Lenny's PodcastRadical Candor: From theory to practice with author Kim Scott
At a glance
WHAT IT’S REALLY ABOUT
Kim Scott Turns Radical Candor From Abstract Framework Into Daily Practice
- Kim Scott joins Lenny to break down Radical Candor as the practice of simultaneously caring personally and challenging directly, contrasted against obnoxious aggression, ruinous empathy, and manipulative insincerity.
- Through vivid stories (the “um” speech-coach moment, the firing of “Bob,” and a Manhattan dog-walker) she illustrates why most people default to ruinous empathy, how this harms performance and relationships, and how to course-correct.
- She offers concrete, repeatable tactics to give and solicit feedback: how to phrase requests, when and where to do it, how to read emotional signals, and how to build a culture that supports candid conversations.
- Scott also previews her new book, Radical Respect, arguing that without a foundation of respect and awareness of bias, prejudice, and bullying, Radical Candor cannot work as intended.
IDEAS WORTH REMEMBERING
5 ideasMost feedback failures come from ruinous empathy, not harshness.
Roughly 90% of people’s mistakes land in the “care but don’t challenge” quadrant—avoiding hard truths to spare feelings—which ultimately harms the person, the team, and top performers who have to compensate.
Anchor feedback in behavior, not personality, using simple structure.
Use CORRRE (Context, Observation, Result, Next step) for both praise and criticism—e.g., “In the meeting (context), when you interrupted twice (observation), it reduced others’ engagement (result); next time, hold questions to the end (next step).”

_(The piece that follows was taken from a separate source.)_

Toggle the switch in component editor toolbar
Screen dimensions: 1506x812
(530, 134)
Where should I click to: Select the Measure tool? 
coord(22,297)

Solicit criticism first and make it a weekly ritual.
As a manager, reserve ~5 minutes at the end of every 1:1 to ask your own authentic version of a go-to question like, “What could I do or stop doing to make it easier to work with me?” and don’t accept a permanent “no feedback” answer.
Silence after asking for feedback is a tool, not a bug.
When you ask for feedback, embrace discomfort by pausing for up to six seconds; the silence nudges people to actually answer instead of reflexively saying, “Everything’s fine.”
You must reward feedback or you’ll never get it again.
If you agree, fix the issue and make the change visible; if you disagree, acknowledge the 5–10% you do agree with, explain your reasoning respectfully, and always close the loop so people see that speaking up matters.
WORDS WORTH SAVING
5 quotesRadical candor is what happens when you care personally and challenge directly at the same time.
— Kim Scott
It’s not mean, it’s clear.
— Kim Scott (quoting a stranger on a Manhattan street)
By not telling Bob, thinking I was being so nice, I’m having to fire him as a result. Not so nice after all.
— Kim Scott
You do not have to choose between being successful and being a jerk. You can be a successful, kind person.
— Kim Scott
If you say, ‘Do you have any feedback for me?’ you’re wasting your breath.